It looks like they underestimated Bud Moore and company...
Washington's Pacific Raceway was a 300-mile race. If a Mustang won, Ford would win the championship. If a Cougar won, Mercury would take home the marbles. It was that simple. Things got off to a dismal start for Titus when he wrecked his car in practice. It was so heavily damaged that the few useable parts on it were removed following the race and the carcass was given to a local racer. With the championship still hanging in the balance, Titus borrowed John McComb's Shelby car (#10). His team worked all night giving it the once-over but decided against replacing the still strong-sounding engine. Donohue won the race going away, but the real battle was for second - between Titus and Bucknum in Mustangs and Gurney and Parnelli Jones in Cougars. Jones' car failed to start after a pit stop on Lap 61 and Shelby's team began smiling. Titus' engine let go four laps later and the smiles turned upside down. With 70 laps remaining, Bucknum was Ford's only hope. Despite an engine on the edge of overheating, he maintained second place, with Gurney right on his tail and making up a few seconds every lap. When the checkered flag fell, Bucknum was only ahead of Gurney by 40 seconds.
Titus had left his job as editor of Sports Car Graphic to drive full-time. He was asked to write a column about the Trans-Am for Autoweek (such was the high degree of interest in the Trans-Am) and he summed up the 1967 season nicely in its October 28th issue.

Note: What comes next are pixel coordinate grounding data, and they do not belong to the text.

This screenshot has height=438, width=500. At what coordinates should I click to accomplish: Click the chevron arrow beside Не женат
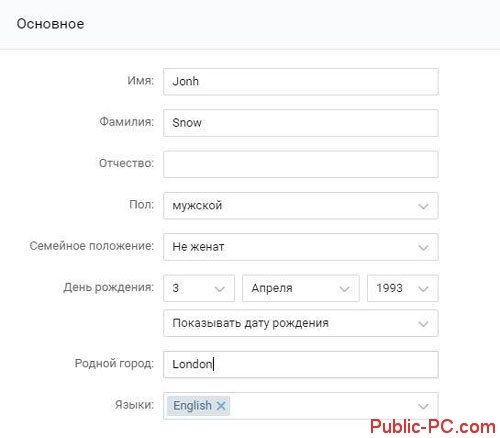(423, 248)
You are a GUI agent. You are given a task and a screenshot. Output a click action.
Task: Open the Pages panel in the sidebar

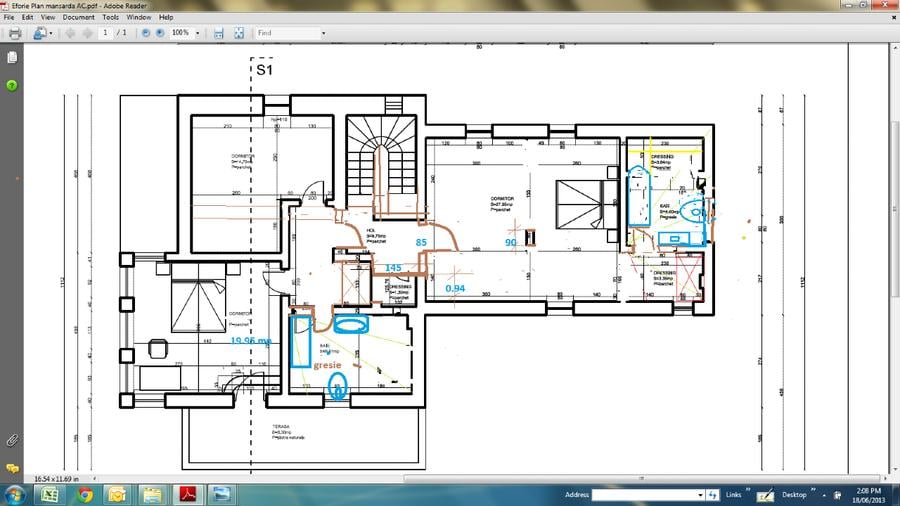[x=12, y=57]
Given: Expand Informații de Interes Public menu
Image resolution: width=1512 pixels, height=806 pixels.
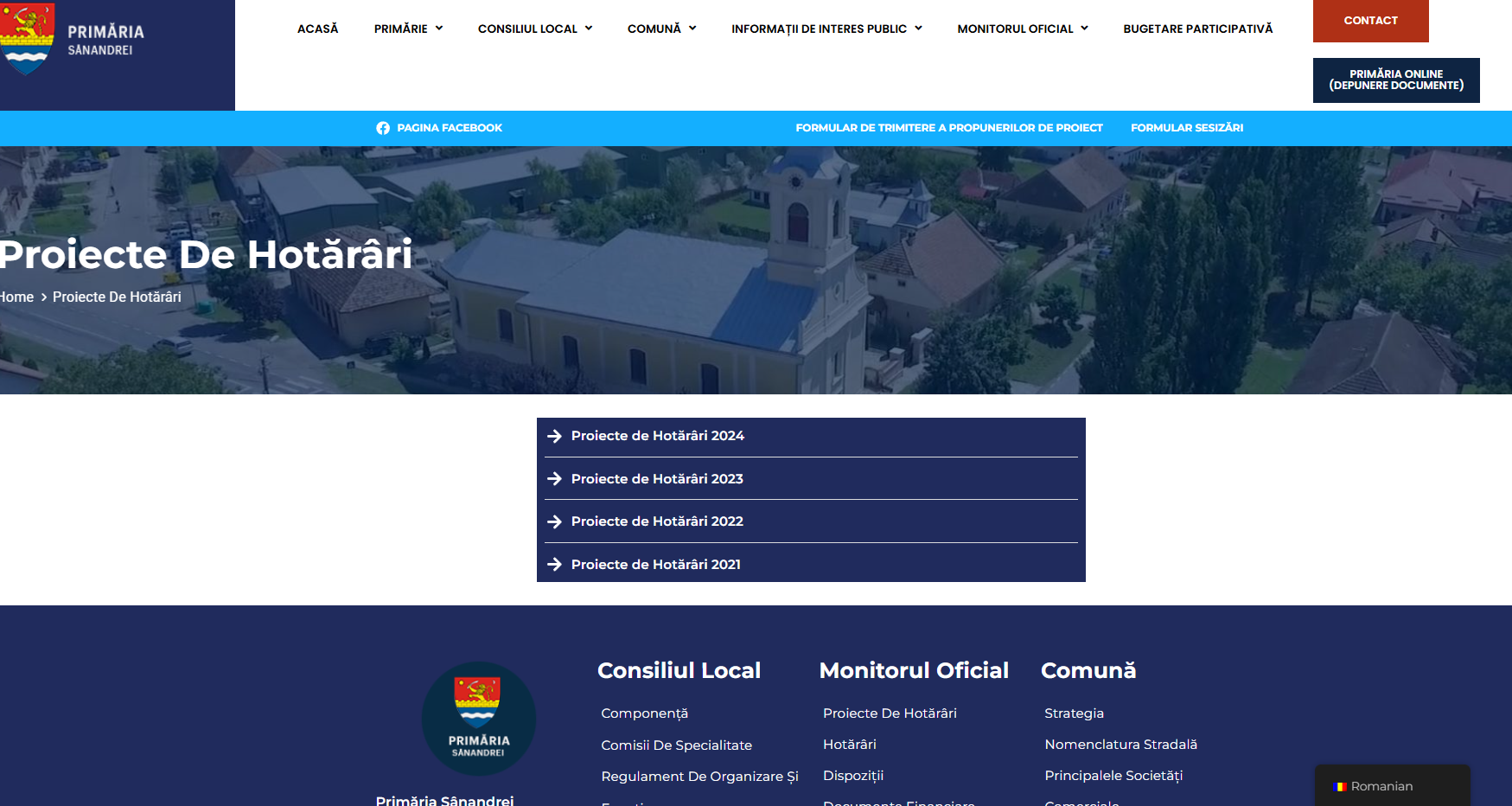Looking at the screenshot, I should point(826,29).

"In retrospect, we started this season with a definite advantage of experience in chassis preparation but down on horsepower. This was corrected by Daytona. Chevy had the horsepower, but not the stopping or handling. By Mid-Ohio they were stopping, by Bryar they were handling and I can only assume that various foul-ups kept them from being real trouble until the last two races.
"The Cougars looked right from the start and got better. They had equal horsepower and brakes to the Mustangs immediately but it took them a few races to get the chassis working well.
"At this juncture I'd say they had kept up on their homework better than we have, though the mess of moving the entire Shelby operation from the Los Angeles Airport to the new Hawthorne plant this summer was a long and serious handicap.
"Frankly, I underestimated Bud Moore. He had to learn the road racing game and chassis set-up; and to a degree so did Fran Hernandez. [Ford's racing manager in charge of the Mercury team. -Ed.] It seemed logical to assume it would take a whole season to get the clues. Would you believe it took about two races instead? And they gave lessons to everyone as far as pitwork was concerned.
"If someone had told our Terlingua crew at the beginning of the season that we'd have to get over 30 gallons on board in 18.5 seconds or change a full set of five-lug wheels in a minute and 15 seconds, we would have said it was impossible. Yet we are doing it now with consistency, otherwise we would lose time to the Cougars.
"The weight thing got pretty funny. None of us could make our minimums in the beginning. All of us were about 35 pounds over it by summer's end. The attempts at aciddipping, sand-blasting and general carving were sights to behold. Then along came Floyd Stone with his micrometer and off came the light panels. The cars got faster, anyhow.
"Fifty or 100 pounds doesn't seem to make a damn bit of difference in performance. Certainly not worth the trouble and expense to obtain."